Required task:
Reproduce the data word for word, starting at the line that contains "How do I perform: Select" and ending at the line that contains "(x=441, y=455)".

Dataset rows:
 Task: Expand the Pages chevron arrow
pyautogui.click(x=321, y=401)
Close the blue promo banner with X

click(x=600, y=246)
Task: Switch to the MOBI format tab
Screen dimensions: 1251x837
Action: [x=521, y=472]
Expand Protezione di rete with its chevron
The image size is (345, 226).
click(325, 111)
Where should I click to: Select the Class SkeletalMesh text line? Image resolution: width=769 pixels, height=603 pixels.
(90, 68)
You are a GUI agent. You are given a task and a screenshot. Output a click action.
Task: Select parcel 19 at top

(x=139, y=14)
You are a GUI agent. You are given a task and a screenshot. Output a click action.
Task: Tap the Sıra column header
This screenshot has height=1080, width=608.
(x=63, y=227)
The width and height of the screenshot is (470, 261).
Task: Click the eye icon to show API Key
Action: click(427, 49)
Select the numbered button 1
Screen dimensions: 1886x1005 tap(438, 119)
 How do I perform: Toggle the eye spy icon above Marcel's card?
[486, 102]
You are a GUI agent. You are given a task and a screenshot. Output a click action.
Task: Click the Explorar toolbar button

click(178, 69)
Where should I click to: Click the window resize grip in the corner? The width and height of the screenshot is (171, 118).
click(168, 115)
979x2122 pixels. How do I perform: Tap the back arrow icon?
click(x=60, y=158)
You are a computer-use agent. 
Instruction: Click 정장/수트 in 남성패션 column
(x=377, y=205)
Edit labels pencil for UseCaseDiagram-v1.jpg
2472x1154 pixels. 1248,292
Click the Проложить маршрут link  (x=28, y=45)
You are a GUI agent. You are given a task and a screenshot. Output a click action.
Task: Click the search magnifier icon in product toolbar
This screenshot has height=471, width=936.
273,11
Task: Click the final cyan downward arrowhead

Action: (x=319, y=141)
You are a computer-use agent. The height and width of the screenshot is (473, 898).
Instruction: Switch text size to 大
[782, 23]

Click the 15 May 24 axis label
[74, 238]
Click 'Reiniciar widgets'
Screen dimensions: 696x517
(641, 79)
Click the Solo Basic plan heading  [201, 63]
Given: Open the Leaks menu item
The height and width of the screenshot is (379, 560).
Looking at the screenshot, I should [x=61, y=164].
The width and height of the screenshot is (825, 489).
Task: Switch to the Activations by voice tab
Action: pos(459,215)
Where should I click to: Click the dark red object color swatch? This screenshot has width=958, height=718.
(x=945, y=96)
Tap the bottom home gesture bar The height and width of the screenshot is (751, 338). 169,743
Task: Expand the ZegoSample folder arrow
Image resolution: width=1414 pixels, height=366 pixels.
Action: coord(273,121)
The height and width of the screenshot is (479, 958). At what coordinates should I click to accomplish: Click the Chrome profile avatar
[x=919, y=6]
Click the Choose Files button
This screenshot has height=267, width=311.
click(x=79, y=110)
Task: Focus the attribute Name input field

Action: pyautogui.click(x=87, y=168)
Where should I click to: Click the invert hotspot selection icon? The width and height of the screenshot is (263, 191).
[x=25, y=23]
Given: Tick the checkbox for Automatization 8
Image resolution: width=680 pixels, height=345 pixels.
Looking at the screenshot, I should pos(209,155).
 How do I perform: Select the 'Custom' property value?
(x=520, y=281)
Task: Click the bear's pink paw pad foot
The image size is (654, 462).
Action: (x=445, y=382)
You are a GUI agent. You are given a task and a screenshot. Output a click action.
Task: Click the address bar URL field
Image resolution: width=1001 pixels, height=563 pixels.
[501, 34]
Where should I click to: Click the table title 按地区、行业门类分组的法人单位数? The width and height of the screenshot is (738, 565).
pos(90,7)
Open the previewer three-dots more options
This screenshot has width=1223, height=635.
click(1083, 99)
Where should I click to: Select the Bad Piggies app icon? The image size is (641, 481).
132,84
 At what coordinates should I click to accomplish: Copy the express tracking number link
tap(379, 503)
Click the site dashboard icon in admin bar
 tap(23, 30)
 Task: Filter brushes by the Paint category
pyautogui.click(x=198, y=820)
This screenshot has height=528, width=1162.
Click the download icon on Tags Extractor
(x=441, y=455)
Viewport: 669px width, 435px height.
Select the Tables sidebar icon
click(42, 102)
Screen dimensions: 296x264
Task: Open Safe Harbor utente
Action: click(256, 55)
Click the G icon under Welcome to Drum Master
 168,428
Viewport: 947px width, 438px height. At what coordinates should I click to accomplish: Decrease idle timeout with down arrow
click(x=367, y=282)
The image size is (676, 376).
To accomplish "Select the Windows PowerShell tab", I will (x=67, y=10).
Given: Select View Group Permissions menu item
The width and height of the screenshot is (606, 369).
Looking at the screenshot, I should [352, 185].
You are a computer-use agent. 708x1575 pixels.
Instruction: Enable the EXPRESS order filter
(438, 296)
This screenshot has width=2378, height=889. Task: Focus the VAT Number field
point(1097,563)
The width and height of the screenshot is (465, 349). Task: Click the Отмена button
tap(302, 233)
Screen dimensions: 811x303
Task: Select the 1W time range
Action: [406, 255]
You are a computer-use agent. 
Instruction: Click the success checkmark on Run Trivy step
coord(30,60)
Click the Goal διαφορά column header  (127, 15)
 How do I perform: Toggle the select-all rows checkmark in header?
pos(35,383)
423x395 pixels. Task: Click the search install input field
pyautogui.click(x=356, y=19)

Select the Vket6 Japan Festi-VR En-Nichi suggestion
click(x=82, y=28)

Response:
 How do I perform: Select the 'Custom' property value?
(x=520, y=281)
Task: Click the bear's pink paw pad foot
The image size is (654, 462).
Action: (x=445, y=382)
You are a GUI agent. You are given a task and a screenshot. Output a click action.
Task: Click the address bar URL field
Image resolution: width=1001 pixels, height=563 pixels.
[501, 34]
Where should I click to: Click the table title 按地区、行业门类分组的法人单位数? The width and height of the screenshot is (738, 565).
pos(90,7)
Open the previewer three-dots more options
This screenshot has width=1223, height=635.
click(1083, 99)
Where should I click to: Select the Bad Piggies app icon? The image size is (641, 481).
132,84
 At what coordinates should I click to accomplish: Copy the express tracking number link
tap(379, 503)
Click the site dashboard icon in admin bar
 tap(23, 30)
 Task: Filter brushes by the Paint category
pyautogui.click(x=198, y=820)
This screenshot has height=528, width=1162.
Click the download icon on Tags Extractor
(x=441, y=455)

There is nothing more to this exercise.